La publication du rapport Gold Demand Trends (+LIEN: www.gold.org ) concernant le premier trimestre fournit de multiples informations sur les différents facteurs qui contribuent à soutenir ou réduire la demande d’or. Alors que le cours de l’or a bondi de 13,5% depuis janvier pour s’établir à 2341 dollars l’once lundi, l’envolée récente des prix de l’or est-elle avant tout due à des facteurs résultant de la dynamique propre des marchés financiers ou reflète-t-elle une hausse réelle de la demande physique pour ce métal précieux? Allnews.ch s’est entretenu avec Krishan Gopaul, analyste senior auprès du World Gold Council, une organisation basée à Londres.

La hausse des prix a dépassé celle de la demande

En tout, l’offre et la demande totale d’or s’est établie à 1238,3 tonnes d’or au premier trimestre 2024, soit une hausse de 3% comparé à la même période de l’an précédant (1206,4 tonnes). Au quatrième trimestre 2023, ce volume avait atteint un niveau un peu plus élevé, soit 1269,7 tonnes.

Comment expliquer la hausse d’environ 10% du cours de l’once d’or entre janvier et fin mars, alors que l’augmentation de la demande d’or n’a, elle, été que de 3% au cours du premier trimestre pour s’établir à 1238 tonnes?

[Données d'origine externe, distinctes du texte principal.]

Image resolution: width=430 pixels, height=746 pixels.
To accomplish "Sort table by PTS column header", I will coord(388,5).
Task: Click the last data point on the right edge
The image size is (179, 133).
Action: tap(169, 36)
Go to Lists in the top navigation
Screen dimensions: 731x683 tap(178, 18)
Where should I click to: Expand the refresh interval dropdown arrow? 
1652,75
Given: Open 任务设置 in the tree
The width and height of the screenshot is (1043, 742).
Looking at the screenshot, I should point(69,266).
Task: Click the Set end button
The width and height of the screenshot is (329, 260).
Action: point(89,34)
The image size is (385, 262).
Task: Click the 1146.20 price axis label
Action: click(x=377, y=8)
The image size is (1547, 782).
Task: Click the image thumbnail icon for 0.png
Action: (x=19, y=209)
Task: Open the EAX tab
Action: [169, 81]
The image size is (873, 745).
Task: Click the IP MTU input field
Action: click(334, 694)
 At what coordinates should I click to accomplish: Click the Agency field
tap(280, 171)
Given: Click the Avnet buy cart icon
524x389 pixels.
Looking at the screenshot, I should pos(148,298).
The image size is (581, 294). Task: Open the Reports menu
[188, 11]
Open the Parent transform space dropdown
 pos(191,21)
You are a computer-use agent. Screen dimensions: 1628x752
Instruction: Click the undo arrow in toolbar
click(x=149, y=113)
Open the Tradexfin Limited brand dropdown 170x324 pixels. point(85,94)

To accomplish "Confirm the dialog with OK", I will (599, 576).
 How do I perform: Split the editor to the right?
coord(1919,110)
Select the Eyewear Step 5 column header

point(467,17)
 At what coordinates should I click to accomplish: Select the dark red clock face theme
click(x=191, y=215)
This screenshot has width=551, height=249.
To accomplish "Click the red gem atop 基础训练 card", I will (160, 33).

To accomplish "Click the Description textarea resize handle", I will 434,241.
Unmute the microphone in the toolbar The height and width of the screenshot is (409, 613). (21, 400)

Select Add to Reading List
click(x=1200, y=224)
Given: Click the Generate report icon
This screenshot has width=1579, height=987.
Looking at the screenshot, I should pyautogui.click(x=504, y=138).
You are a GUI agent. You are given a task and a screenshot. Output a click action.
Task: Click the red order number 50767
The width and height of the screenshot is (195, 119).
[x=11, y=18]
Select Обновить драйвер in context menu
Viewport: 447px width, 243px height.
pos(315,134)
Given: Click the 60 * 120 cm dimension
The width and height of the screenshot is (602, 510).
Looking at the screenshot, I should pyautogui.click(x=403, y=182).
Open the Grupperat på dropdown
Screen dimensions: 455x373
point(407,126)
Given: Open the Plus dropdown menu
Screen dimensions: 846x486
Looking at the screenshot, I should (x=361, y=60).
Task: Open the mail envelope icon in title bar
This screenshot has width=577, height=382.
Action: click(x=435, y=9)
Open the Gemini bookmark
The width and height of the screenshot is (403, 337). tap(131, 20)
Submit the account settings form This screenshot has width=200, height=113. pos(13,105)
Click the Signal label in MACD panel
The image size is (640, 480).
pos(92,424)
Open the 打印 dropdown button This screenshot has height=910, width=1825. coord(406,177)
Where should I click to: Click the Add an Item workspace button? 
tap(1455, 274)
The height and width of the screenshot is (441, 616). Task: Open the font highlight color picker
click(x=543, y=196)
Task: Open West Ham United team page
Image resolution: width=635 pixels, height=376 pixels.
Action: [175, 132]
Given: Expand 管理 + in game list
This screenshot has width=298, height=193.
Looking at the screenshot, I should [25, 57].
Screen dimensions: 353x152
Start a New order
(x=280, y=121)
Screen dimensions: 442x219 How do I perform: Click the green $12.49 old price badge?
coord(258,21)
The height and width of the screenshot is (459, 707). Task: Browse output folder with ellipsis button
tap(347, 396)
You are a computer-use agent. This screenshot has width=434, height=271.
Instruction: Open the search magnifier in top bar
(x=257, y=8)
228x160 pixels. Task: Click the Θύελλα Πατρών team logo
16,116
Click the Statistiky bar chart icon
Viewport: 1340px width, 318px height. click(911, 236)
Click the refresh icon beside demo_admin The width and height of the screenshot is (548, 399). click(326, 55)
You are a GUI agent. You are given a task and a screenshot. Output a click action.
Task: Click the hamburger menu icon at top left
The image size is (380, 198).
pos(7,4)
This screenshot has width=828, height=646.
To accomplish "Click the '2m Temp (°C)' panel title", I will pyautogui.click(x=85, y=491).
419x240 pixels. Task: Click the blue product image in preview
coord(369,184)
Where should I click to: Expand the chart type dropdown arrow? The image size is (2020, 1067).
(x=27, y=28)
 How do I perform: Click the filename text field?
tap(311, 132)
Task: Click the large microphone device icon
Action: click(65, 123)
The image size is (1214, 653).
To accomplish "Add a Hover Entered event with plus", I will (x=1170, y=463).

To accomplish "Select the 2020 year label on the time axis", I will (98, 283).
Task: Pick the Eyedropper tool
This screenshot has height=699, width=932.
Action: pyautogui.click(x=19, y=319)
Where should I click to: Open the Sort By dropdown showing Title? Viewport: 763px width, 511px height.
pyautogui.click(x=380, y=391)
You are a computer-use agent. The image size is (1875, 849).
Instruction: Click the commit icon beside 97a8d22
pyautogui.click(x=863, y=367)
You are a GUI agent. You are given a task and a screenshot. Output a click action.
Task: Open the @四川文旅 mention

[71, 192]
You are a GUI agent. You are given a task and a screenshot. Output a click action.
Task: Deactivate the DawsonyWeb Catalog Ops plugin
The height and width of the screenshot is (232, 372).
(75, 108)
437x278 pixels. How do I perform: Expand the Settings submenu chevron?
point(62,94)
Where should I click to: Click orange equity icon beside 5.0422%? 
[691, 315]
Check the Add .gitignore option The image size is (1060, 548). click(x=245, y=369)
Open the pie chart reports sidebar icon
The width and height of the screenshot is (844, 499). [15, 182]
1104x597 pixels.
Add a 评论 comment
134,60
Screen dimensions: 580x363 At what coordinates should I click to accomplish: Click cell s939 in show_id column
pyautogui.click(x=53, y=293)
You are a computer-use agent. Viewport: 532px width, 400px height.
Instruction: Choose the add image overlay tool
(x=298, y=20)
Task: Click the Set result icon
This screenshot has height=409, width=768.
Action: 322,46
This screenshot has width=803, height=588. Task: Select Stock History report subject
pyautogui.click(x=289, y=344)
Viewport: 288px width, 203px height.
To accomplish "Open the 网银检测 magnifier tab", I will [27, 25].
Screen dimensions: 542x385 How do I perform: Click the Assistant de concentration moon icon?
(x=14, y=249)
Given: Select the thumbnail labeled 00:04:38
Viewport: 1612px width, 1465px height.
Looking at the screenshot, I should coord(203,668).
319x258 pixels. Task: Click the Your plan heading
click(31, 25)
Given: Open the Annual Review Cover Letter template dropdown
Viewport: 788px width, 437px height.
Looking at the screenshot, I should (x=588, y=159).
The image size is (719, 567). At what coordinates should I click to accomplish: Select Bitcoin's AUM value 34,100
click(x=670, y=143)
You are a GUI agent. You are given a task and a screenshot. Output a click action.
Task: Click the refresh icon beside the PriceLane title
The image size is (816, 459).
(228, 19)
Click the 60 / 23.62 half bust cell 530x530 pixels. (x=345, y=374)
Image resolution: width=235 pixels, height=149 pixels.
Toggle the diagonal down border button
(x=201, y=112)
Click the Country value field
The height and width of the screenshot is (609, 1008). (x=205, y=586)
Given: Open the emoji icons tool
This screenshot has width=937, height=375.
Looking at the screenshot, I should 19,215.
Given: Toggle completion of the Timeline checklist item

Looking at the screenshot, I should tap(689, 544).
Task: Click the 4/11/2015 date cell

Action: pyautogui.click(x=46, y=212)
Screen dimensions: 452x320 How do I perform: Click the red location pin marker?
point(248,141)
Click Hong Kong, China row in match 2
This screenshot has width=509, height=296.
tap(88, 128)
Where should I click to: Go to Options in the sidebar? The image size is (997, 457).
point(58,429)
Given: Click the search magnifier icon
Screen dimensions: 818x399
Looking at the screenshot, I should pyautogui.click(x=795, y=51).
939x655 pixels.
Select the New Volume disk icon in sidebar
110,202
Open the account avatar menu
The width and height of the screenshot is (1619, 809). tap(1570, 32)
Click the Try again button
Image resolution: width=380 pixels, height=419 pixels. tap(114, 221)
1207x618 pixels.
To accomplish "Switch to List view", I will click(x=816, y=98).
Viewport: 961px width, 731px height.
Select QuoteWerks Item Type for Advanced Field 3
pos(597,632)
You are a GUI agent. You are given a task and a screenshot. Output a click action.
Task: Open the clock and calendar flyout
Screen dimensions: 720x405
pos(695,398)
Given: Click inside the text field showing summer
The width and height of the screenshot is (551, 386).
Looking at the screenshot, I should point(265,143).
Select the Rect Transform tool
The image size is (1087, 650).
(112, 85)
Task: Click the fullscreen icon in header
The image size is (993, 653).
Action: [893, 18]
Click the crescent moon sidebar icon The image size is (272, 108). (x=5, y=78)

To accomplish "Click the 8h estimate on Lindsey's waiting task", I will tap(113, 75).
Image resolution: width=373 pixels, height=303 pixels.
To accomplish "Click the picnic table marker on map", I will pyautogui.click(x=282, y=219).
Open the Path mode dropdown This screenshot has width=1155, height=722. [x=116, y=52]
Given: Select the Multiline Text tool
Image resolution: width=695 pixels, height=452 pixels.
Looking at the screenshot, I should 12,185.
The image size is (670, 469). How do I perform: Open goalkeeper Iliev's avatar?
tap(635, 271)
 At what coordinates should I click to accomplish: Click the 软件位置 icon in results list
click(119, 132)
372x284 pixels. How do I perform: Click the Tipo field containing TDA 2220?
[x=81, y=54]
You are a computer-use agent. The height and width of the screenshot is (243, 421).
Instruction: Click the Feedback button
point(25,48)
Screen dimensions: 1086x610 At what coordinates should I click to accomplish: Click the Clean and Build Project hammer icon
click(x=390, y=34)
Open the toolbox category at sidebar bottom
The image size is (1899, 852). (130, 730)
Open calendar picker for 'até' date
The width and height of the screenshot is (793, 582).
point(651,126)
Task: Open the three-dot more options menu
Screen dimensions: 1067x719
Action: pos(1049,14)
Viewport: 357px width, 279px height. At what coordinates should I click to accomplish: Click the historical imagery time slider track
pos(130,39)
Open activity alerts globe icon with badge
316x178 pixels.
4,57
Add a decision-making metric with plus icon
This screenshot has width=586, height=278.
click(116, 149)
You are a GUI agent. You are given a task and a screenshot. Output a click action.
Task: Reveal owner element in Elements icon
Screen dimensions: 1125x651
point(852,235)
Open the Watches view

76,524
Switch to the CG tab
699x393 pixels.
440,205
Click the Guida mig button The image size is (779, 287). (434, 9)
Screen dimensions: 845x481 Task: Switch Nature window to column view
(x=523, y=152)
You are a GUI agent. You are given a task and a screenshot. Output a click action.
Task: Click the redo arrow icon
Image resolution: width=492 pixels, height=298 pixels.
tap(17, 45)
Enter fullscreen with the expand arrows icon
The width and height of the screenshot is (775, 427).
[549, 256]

Pour Krishan Gopaul, il est important de garder à l’esprit qu’il existe de multiples facteurs qui influencent l’évolution du cours de l’or et que tous n’ont pas le même impact sur les prix. «Si l’on prend l’exemple de la bijouterie ce n’est pas l’évolution de la demande dans ce segment qui influence le cours de l’or à court terme. Au contraire, on observe même souvent que la demande pour la bijouterie tend plutôt à réagir aux variations des prix de l’or plutôt qu’elle ne contribue à influer sur le cours de l’or», analyse-t-il.

«Depuis environ 2010, ce sont avant tout les banques centrales issues de pays émergents qui ont conduit le mouvement en matière d’achats.»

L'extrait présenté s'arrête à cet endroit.